EXTRAIT DU DOCUMENT →
__________________________________________________
Mais la clé de la réussite se trouve dans le monde austère de la grande distribution, où l’histoire de la bande d’ouvriers victorieux contre le géant de l’agroalimentaire n’émeut guère, bien au contraire. Pour se faire une place, ceux-ci ont dû remettre leur sort entre les mains d’un commercial. « Avec les costard-cravate, on ne sait pas faire, avoue, goguenard, Gérard Cazorla, alors on s’est méfiés et on s’est fait conseiller. » Le col blanc sera recruté comme sous-traitant, avec un contrat commercial.

Voir >> Notre reportage vidéo dans l’usine autogérée de Scop-TI.

Finalement, une équipe de 35 commerciaux travaille pour réaliser le défi de trouver un avenir à cette « usine démentielle » de 12 000 m2. « Il fallait taper très vite, très fort et très haut », se souvient Thomas Blanchard, qui pilote l’équipe « jour et nuit ». Ancien cadre supérieur dans des multinationales, fin connaisseur des arcanes de la grande distribution, il a tout lâché après être tombé en admiration devant la beauté des machines, « l’aura » et « la somme d’intelligence impressionnante » de cette bande de cégétistes. « Ce sont certes des combattants, mais ils ont eu l’intelligence de s’appuyer sur le système pour l’optimiser et faire passer leur vision, tournée vers l’humain et la qualité. Ils ont la tête sur les épaules par rapport aux attentes des consommateurs », analyse-t-il.

Parole de connaisseur, les premiers retours sont « assez exceptionnels ». La chaîne de supermarchés Biocoop a mordu à l’hameçon et Carrefour se montre intéressé par la gamme bio. Hormis quelques réactions épidermiques de directeurs de supermarché qui exècrent les syndicats, la grande distribution a bien accueilli l’arrivée de ce trublion qui lui parle « qualité ». Il faut dire qu’elle y voit son intérêt. Malgré des prix de 20 à 30 % plus élevés que ceux des concurrents, les thés trouvent une clientèle. « Nous nous sommes engouffrés dans une brèche grâce à un rapport qualité-prix excellent. Nous sommes les seuls sur ce positionnement », confie Thomas Blanchard. Pour les distributeurs, c’est autant de promesses de bénéfices, car leur marge est proportionnelle au prix de vente des produits.

Relancer la filière bio

Résultat, le réseau Franprix, 93 supermarchés Carrefour et 123 magasins Auchan distribuent aujourd’hui les produits Scop-Ti. Au total, 15 % environ des supermarchés sont approvisionnés, et la diffusion se poursuit. « On envahit la France par le Sud », sourit Thomas Blanchard.

Le réseau de soutien militant, toujours fidèle et puissant, représente encore 30 % des commandes. Et l’ancien propriétaire de l’usine n’est, pour le moment, pas un concurrent déloyal, grâce à l’accord de fin de conflit par lequel Scop-Ti était autorisé à conserver les processus de fabrication.
__________________________________________________
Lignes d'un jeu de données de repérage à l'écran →
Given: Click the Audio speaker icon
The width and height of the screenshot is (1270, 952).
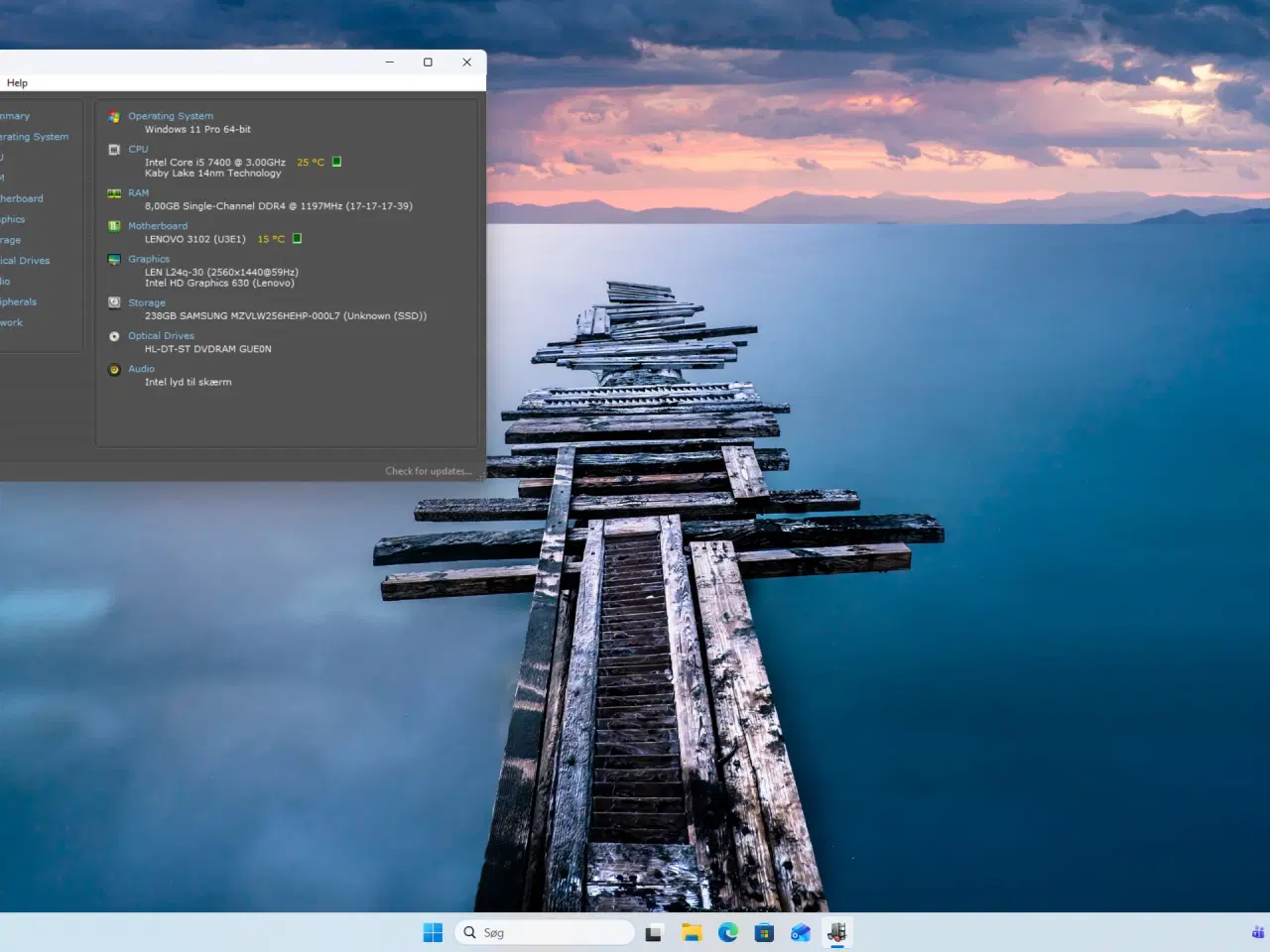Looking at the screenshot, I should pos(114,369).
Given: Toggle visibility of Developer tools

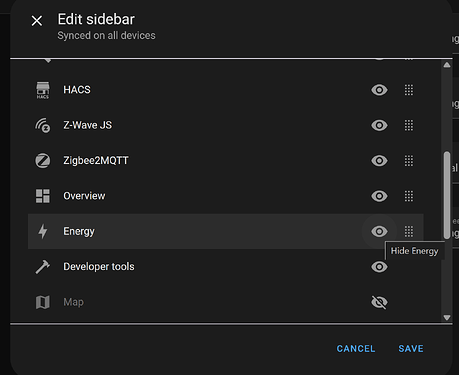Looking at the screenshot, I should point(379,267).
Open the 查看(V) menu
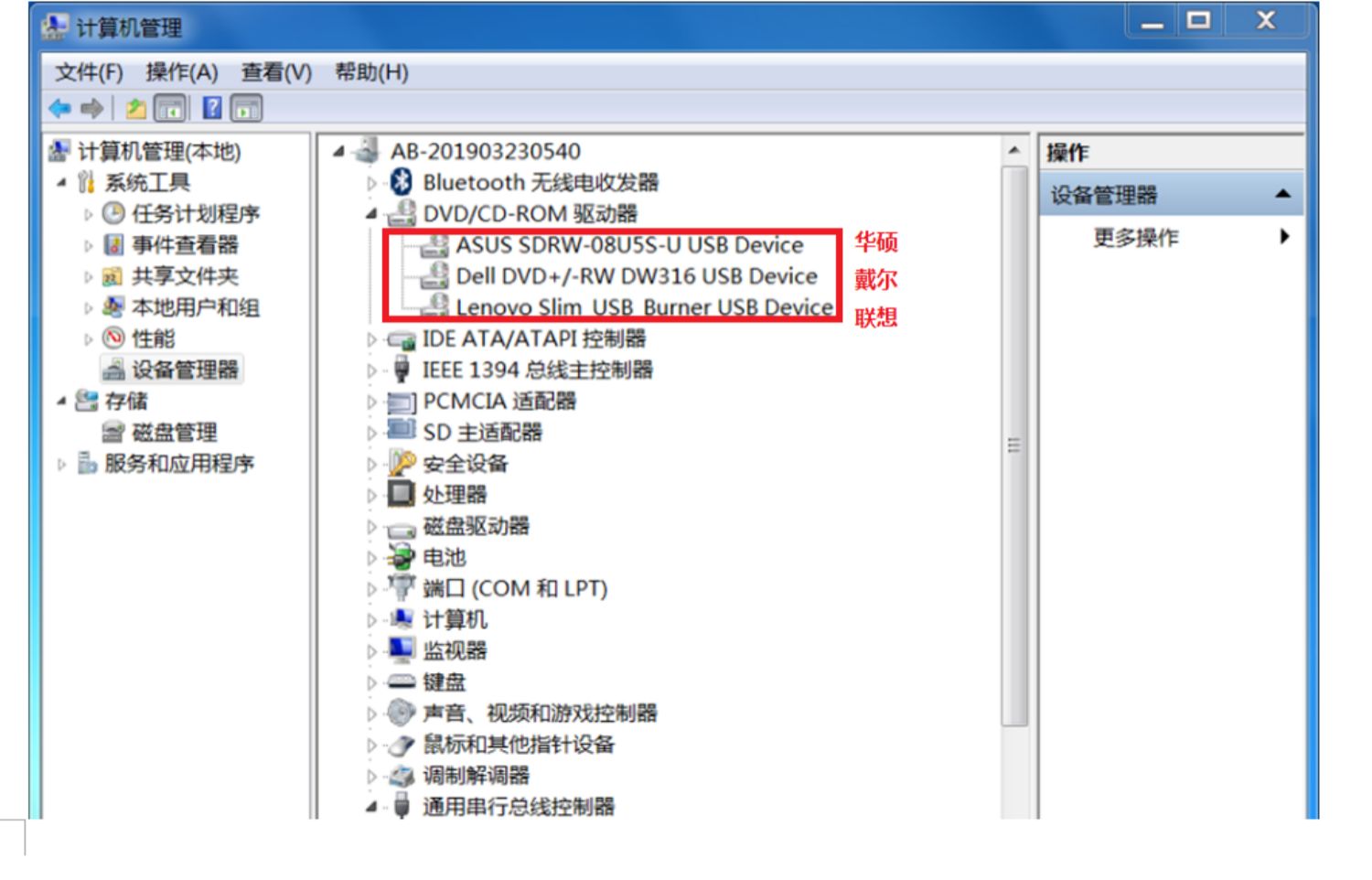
__________________________________________________
TÂCHE COURTE 1 →
D'après l'extrait sur Scop-Ti, quelle part des commandes le réseau de soutien militant représente-t-il encore ?
TÂCHE COURTE 2 →
Poursuivez l'extrait sur l'usine Scop-Ti après sa dernière phrase.
Ces données n'ont aucun lien avec l'extrait.

RÉSULTAT FINAL 1 →
Environ 30 % des commandes.

RÉSULTAT FINAL 2 →
Quant à la gamme bio, le principal obstacle est davantage un défaut d’approvisionnement. La production française de plantes aromatiques a été sinistrée par les prix bas pratiqués par -Unilever, qui est finalement parti se fournir en Amérique du Sud et en Europe de l’Est. La filiale d’approvisionnement local reste donc à recréer. Il y a une vingtaine d’années, 450 tonnes de tilleul étaient produites en France, contre moins de 70 tonnes aujourd’hui. Cela prendra plusieurs années, mais Scop-Ti est décidé à réactiver cette filière, en partenariat avec des coopératives de producteurs dans les Baronnies (Drôme provençale), qu’elle compte bien rémunérer à leur juste valeur. En attendant, les supermarchés doivent accepter de s’en tenir à des volumes réduits, ce qui n’est pas dans leurs habitudes.

Fralib peut-il faire école ?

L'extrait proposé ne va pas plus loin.